Thursday, June 15, 2006

The virtue of simplicity

click photo to enlarge
The primary purpose of any home is to provide sufficient and efficient living space, and protection from the elements. A secondary purpose is to offer a pleasing form to the inhabitants and passers-by. Many buildings provide one or the other of these, but significantly fewer offer both.

This photograph shows part of Victoria Terrace, Beaumaris, on the island of Anglesey. It is the work of the architect Joseph Aloysius Hansom (1803-1882), whose buildings include Birmingham Town Hall and the stunning church of St Walburga, Preston. Hansom is, perhaps, better known as the inventor of the immensely successful Hansom Cab, a two wheeled design with a single horse and a "cabbie" placed at the back; a design that packed Victorian cities in the Britain, Europe and the United States.

This stone-built terrace, erected in 1832, looks out over the Menai Strait. Though it's called a terrace, it certainly doesn't look like one. In appearance it resembles a large Palladian country house, having a central pentastyle portico with attached columns at first and second floor level, and plainer wings. The overall form suggests a single grand building, but the doors along the ground floor show that it is subdivided into many dwellings. This is an idea that was introduced into England by John Wood the Elder in Queen Square, Bath in 1735. How does this building function in terms of living space? I don't know, but I suspect that it leaves something to be desired! What is clear from the photograph, however, is that it offers a very pleasing elevation to the public that graces the sea-front of this small town.

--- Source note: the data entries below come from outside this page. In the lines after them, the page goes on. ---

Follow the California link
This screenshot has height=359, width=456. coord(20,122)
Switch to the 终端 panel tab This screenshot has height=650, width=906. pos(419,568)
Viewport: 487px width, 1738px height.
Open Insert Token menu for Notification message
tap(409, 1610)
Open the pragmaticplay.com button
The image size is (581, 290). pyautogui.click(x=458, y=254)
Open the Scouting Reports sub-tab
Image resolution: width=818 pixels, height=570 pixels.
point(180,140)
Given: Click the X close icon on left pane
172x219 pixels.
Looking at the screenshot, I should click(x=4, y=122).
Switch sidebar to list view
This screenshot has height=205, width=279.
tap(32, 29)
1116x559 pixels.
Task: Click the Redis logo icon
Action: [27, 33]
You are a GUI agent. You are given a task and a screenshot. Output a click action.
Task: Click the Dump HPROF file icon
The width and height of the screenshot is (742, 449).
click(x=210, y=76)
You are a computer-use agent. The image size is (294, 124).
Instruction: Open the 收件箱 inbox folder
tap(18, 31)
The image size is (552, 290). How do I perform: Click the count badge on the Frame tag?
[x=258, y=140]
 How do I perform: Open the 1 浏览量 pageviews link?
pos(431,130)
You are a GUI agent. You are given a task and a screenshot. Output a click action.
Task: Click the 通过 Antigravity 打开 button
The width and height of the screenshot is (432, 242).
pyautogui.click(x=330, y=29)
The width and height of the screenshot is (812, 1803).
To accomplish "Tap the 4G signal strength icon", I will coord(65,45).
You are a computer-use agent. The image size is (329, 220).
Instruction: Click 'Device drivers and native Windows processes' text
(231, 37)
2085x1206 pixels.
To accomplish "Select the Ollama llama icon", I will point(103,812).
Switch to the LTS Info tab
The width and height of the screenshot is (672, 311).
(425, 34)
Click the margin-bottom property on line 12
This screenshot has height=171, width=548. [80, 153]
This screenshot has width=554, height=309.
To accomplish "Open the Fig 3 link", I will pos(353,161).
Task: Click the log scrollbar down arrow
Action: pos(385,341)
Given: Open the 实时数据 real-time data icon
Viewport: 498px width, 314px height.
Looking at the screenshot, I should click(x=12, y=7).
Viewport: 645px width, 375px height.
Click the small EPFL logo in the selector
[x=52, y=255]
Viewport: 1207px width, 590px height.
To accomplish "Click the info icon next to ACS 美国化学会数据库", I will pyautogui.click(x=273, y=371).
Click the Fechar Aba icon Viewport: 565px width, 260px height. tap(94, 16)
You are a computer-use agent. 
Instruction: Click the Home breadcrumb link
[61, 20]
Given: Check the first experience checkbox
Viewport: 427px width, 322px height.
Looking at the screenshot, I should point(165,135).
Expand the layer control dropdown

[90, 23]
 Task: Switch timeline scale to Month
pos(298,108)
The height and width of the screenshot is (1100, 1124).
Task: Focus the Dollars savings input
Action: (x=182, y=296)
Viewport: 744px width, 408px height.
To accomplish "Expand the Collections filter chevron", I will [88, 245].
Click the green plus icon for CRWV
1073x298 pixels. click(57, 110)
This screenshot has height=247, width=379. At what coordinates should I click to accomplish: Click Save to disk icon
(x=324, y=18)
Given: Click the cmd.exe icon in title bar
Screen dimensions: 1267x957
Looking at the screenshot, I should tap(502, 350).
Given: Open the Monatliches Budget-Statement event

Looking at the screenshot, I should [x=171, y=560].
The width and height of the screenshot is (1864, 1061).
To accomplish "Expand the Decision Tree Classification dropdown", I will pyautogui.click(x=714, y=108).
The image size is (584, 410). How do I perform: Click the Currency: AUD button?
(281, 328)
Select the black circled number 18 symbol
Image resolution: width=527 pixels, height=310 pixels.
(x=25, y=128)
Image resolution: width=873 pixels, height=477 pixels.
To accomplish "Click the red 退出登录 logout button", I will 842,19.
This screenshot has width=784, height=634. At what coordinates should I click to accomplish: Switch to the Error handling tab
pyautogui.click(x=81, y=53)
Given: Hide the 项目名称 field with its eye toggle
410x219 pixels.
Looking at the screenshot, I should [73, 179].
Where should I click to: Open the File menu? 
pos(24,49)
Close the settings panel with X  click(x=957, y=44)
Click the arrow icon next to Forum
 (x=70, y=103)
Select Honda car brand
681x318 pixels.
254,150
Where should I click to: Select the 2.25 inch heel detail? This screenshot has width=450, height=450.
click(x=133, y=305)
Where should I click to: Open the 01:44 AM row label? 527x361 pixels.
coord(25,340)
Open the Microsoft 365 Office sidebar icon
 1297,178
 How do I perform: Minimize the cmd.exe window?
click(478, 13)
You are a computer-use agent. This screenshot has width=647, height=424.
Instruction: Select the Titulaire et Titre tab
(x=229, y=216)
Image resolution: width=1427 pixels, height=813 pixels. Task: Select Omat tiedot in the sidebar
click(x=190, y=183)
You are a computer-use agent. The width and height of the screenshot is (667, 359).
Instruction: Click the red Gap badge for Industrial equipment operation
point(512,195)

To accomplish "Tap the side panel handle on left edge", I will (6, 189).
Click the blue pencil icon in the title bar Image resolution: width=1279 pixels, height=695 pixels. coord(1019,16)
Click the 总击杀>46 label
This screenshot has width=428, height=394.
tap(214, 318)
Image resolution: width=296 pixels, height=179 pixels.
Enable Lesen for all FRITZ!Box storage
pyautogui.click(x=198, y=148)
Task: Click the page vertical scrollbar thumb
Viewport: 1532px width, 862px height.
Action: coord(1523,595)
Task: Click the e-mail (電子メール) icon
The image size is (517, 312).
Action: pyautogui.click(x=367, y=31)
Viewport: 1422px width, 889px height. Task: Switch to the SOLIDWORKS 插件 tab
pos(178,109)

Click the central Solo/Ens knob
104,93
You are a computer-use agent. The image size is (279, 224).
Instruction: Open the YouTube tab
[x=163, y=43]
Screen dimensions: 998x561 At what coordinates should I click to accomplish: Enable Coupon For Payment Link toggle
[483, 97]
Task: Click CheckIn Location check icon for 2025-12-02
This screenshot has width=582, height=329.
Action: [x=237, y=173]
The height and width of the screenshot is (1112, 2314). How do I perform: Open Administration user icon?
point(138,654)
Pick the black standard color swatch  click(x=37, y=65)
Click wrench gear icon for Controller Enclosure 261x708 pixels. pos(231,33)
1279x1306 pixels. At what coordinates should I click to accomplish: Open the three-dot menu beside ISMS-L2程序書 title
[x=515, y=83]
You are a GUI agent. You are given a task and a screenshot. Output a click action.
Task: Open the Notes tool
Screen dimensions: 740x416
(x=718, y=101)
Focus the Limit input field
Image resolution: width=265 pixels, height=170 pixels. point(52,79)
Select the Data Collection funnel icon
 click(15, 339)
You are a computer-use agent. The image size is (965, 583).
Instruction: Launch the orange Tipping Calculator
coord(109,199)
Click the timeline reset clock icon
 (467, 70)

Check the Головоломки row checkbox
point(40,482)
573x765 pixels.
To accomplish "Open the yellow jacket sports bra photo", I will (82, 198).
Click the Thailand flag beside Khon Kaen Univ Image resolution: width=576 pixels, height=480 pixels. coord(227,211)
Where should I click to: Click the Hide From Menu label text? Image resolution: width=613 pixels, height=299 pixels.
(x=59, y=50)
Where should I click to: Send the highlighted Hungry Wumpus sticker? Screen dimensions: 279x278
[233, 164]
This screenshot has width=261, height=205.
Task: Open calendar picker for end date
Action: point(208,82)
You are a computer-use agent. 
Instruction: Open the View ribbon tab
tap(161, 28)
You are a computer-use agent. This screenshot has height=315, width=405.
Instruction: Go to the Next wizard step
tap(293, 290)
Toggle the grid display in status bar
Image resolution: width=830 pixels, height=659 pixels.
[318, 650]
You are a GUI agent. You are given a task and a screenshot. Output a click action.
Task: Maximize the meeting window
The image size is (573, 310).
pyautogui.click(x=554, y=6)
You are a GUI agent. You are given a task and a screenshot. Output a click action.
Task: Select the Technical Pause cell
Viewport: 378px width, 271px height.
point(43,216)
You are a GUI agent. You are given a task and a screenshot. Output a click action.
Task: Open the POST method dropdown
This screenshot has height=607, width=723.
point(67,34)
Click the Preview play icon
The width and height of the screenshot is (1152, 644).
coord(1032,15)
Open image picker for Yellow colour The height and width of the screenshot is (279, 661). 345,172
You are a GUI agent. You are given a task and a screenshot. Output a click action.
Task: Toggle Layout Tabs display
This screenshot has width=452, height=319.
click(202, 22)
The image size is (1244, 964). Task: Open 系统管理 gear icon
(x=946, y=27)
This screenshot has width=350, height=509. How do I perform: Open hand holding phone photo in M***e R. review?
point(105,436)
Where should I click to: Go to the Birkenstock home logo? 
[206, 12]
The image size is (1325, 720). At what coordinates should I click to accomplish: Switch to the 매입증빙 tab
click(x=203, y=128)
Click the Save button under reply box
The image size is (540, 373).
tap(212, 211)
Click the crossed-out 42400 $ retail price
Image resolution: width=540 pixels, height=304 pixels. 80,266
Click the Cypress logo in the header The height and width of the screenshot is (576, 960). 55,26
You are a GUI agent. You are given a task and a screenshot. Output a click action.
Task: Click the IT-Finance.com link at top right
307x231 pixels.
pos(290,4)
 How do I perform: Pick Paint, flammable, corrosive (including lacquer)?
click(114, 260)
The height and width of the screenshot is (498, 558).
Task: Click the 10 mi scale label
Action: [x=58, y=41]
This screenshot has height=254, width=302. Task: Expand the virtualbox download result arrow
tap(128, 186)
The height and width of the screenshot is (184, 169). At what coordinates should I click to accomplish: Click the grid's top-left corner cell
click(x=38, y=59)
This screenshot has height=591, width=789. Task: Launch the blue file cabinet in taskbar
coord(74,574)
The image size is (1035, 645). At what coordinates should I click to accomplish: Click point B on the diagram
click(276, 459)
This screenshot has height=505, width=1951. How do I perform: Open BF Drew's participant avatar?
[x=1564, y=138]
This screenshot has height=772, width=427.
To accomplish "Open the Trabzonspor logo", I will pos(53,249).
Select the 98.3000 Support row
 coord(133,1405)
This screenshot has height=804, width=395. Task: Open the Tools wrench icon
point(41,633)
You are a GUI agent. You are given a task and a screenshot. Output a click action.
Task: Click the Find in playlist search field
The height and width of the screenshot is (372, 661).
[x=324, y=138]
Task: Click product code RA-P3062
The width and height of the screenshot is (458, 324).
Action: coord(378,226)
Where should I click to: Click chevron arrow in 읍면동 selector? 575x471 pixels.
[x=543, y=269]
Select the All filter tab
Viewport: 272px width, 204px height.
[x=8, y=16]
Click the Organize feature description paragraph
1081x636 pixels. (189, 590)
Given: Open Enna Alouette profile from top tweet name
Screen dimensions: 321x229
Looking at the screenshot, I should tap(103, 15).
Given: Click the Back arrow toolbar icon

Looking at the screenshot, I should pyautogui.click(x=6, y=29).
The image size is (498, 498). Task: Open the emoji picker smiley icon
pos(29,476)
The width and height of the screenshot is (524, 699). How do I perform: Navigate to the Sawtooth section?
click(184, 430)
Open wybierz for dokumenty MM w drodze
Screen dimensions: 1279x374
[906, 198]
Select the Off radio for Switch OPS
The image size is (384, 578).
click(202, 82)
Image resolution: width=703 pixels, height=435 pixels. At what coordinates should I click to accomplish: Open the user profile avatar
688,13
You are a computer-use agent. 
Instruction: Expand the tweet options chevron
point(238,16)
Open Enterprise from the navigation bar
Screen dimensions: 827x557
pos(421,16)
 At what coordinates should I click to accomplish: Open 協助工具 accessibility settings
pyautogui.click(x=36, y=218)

Through my photograph I wanted to show the pleasing simplicity of the ground floor doors and windows, the lovely texture of the stonework, and the minimal but wonderfully effective detail of the garden and steps. This building demonstrates the importance of proportion, repetition and the relationships between forms in architecture - qualities that are often lacking in much current domestic housing. I used a zoom lens at 90mm (35mm equivalent) to capture this image, and present it as it came out of the camera.